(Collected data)
****************************************

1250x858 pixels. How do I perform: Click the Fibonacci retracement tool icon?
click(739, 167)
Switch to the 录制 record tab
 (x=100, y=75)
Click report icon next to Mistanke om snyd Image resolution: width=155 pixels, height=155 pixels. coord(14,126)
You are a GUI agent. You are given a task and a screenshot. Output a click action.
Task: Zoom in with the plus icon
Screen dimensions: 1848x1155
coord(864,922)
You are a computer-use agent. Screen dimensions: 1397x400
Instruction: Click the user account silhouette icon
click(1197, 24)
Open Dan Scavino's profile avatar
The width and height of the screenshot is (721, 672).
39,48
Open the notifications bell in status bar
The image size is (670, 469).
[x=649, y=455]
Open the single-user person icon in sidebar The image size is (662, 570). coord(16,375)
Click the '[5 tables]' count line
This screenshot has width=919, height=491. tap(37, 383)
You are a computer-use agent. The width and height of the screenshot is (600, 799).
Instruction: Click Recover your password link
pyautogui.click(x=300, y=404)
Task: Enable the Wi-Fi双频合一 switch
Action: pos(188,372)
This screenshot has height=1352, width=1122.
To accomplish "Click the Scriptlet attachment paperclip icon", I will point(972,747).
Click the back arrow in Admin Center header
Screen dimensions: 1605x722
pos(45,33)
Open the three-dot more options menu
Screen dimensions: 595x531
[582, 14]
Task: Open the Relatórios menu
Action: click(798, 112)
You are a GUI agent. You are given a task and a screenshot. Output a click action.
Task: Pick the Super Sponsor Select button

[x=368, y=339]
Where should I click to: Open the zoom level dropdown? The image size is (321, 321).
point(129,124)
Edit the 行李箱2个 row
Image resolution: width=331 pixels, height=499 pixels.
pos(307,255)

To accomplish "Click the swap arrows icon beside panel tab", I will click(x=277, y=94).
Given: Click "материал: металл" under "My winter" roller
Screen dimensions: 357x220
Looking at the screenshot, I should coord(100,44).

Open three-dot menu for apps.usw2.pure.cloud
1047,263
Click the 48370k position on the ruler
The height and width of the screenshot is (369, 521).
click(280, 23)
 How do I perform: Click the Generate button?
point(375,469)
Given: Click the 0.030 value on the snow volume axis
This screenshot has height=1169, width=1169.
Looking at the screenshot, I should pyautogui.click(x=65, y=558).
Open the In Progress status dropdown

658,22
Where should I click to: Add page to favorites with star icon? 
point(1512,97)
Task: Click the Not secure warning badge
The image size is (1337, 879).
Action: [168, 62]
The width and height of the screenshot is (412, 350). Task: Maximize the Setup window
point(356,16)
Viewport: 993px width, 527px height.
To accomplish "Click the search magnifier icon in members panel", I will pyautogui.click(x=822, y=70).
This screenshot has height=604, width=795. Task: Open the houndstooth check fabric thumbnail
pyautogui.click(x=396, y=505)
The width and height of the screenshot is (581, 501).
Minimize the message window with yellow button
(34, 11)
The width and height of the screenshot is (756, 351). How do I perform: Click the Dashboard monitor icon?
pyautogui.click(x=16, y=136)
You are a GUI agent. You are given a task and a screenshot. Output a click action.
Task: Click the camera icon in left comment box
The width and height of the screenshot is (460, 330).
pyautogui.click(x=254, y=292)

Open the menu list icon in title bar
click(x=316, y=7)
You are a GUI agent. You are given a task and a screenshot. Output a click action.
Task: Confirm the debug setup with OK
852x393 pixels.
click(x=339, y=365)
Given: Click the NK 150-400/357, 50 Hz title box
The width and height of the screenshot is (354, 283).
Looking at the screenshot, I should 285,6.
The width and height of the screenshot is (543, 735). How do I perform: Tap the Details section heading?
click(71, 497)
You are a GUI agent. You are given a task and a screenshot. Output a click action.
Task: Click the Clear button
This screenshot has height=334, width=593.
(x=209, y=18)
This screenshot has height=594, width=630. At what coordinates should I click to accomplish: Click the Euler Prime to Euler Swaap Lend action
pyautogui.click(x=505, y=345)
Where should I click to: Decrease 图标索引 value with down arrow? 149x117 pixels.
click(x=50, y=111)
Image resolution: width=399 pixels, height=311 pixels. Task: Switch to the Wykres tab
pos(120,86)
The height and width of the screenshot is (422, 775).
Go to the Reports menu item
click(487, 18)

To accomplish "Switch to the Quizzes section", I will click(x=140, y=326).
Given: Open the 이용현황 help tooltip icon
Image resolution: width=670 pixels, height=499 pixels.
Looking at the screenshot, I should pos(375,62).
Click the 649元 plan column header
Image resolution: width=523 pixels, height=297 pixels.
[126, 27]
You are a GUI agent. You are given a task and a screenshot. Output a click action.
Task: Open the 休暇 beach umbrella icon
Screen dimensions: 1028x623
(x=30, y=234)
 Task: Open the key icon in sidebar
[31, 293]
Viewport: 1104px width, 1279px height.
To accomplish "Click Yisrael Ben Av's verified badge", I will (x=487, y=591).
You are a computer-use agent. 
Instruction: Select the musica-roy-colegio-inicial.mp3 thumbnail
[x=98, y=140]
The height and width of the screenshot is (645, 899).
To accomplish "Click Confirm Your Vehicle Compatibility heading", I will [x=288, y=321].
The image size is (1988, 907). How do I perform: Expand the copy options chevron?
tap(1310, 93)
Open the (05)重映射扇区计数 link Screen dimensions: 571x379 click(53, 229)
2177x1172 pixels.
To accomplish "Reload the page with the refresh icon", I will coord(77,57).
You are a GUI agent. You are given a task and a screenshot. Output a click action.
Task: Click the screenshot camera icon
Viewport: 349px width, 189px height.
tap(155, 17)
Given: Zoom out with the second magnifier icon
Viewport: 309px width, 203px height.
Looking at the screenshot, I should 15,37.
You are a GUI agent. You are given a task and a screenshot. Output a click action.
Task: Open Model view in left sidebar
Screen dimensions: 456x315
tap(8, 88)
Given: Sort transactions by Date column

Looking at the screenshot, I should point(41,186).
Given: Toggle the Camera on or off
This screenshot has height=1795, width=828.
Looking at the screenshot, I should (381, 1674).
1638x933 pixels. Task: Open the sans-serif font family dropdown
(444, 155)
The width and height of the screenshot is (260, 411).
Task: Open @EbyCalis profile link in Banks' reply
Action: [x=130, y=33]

****************************************

Rewrite the stretch from the start of the records through the line containing "Click report icon", requests included. Multiply every coordinate in the answers by 1.95 and round each to a whole number, with halves rounding up.

1250x858 pixels. How do I perform: Click the Fibonacci retracement tool icon?
click(1441, 326)
Switch to the 录制 record tab
 (x=195, y=146)
Click report icon next to Mistanke om snyd Image resolution: width=155 pixels, height=155 pixels. coord(27,246)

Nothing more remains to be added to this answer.